The strong demand for store space exists despite tough conditions for retailers, illustrated by the recent financial collapse of Pumpkin Patch, Marcs, David Lawrence and Payless Shoes.
Allen said Westfield’s 30 fastest growing tenants in Australia have increased their aggregate number of stores from 151 to 438 in the past five years.
Specialty retail sales grew by 2.6 per cent in 2016 at Australian Westfield centres, with growth across most categories.
Scentre still expects its funds from operations to grow by about 4.25 per cent in 2017, compared to 3.2 per cent in 2016.
Brian Schwartz AM, company chair, said in the last year, the group has completed and opened $665 million of redevelopments and commenced $605 million others, stating that through those projects, they continue to execute their purpose of “creating extraordinary places, connecting and enriching communities.”

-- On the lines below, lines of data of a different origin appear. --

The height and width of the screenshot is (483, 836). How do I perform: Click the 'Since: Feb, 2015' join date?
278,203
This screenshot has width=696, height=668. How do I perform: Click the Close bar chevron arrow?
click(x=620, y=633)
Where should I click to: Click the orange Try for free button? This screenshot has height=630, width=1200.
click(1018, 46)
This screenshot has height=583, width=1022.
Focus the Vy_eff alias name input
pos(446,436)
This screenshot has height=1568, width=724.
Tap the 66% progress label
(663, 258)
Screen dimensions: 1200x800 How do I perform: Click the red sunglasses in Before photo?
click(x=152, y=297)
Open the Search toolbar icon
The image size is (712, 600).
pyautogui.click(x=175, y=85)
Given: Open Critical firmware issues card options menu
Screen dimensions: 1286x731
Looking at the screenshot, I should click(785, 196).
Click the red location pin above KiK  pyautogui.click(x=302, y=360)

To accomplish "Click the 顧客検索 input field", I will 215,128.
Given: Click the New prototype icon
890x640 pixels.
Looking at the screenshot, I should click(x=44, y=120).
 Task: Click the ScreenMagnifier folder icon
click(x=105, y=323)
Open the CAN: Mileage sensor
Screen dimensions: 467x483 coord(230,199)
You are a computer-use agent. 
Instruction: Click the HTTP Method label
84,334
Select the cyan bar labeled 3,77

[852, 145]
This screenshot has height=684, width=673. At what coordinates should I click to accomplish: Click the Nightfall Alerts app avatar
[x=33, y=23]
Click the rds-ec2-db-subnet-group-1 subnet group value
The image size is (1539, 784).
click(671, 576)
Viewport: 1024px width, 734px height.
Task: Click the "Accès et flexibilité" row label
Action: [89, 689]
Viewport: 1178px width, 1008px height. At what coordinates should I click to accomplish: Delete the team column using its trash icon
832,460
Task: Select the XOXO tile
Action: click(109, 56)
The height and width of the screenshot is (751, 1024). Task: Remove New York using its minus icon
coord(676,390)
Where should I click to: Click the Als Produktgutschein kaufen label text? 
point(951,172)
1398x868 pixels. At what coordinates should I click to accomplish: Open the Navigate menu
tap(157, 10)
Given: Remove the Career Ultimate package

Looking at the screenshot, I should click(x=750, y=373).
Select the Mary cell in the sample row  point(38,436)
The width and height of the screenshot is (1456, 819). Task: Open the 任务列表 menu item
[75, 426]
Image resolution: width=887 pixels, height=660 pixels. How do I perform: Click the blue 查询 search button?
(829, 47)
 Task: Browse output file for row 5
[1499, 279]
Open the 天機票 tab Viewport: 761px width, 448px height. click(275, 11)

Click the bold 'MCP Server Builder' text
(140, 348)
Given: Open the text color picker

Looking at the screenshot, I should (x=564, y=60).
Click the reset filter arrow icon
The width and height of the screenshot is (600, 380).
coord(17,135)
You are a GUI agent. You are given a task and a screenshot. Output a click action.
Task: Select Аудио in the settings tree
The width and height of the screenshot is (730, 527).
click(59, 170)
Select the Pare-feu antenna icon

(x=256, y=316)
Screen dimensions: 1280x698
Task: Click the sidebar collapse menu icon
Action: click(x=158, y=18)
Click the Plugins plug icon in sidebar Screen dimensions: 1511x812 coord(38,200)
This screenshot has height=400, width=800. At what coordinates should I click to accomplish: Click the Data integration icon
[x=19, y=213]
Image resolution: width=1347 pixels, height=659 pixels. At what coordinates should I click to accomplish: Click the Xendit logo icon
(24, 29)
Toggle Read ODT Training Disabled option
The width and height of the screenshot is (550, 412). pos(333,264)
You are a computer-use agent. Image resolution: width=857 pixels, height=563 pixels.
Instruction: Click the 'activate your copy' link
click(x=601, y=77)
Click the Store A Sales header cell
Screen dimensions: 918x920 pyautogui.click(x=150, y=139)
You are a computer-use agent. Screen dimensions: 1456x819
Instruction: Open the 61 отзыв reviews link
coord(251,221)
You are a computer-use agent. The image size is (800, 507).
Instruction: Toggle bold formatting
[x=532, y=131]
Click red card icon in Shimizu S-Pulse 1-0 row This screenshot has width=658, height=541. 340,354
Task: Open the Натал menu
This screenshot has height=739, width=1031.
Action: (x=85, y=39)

“Our development pipeline is in excess of $3 billion, providing us with ongoing opportunities which include the the new ‘greenfield’ development at Westfield Coomera in Queensland and the group’s first development in New Zealand at Westfield Newmarket in Auckland,” he said.
The construction of its first new centre in more than 10 years at Coomera on the Gold Coast will likely begin in the next 12 months.
Scentre made a net profit of $2.99 billion in 2016, up 10 per cent on 2015.
Its shares were up half a cent at $4.385 at 1220 AEST.
Allen reaffirmed forecasts of funds from operations growth of about 4.25 per cent for 2017, the same figure given in the group’s full-year results in February. The 2017 distribution is forecast to rise 2 per cent to 21.73c per security.